:: WHAT YOU HAVE TO DO ::
Every line of the entries below from the one containing "The height and width of the screenshot is (578, 749)." to the one containing "Task: Expand the spring-aop 5.1.6 chevron", both ends included, must be written out exactly. No other line belongs in the answer.
------------------------------------------------------------
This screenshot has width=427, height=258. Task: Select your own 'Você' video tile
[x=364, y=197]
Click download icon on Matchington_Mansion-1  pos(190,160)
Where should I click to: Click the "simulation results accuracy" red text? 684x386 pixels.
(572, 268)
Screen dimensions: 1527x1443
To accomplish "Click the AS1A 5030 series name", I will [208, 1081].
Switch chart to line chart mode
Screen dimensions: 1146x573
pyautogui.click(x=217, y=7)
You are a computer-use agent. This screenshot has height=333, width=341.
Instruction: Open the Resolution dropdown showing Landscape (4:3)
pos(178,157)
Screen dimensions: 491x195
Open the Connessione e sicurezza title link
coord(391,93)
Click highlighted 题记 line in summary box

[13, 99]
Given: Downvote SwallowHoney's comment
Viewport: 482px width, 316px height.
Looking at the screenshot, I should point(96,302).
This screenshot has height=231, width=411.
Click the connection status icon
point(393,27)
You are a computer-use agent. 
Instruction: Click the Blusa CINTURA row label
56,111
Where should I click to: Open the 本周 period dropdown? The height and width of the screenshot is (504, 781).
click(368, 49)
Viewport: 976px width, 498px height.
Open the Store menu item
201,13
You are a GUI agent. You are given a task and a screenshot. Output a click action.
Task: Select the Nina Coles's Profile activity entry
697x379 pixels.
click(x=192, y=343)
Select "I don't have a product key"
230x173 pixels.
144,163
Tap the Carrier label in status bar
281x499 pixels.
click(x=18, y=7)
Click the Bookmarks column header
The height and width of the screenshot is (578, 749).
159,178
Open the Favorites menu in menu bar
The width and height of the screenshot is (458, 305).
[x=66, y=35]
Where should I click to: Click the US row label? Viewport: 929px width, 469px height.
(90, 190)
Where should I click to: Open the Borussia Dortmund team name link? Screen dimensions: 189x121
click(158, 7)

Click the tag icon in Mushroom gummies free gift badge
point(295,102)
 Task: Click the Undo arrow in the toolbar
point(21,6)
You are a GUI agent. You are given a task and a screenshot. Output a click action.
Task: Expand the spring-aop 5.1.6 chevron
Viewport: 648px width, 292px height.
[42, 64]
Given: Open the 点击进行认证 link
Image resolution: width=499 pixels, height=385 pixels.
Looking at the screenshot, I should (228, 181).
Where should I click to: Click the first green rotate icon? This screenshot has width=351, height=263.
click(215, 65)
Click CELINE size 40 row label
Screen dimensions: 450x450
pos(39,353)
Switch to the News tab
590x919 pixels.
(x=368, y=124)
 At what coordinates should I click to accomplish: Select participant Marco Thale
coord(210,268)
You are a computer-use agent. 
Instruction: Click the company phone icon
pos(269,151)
------------------------------------------------------------
:: SOLUTION TO THIS TASK ::
The height and width of the screenshot is (578, 749).
159,178
Open the Favorites menu in menu bar
The width and height of the screenshot is (458, 305).
[x=66, y=35]
Where should I click to: Click the US row label? Viewport: 929px width, 469px height.
(90, 190)
Where should I click to: Open the Borussia Dortmund team name link? Screen dimensions: 189x121
click(158, 7)

Click the tag icon in Mushroom gummies free gift badge
point(295,102)
 Task: Click the Undo arrow in the toolbar
point(21,6)
You are a GUI agent. You are given a task and a screenshot. Output a click action.
Task: Expand the spring-aop 5.1.6 chevron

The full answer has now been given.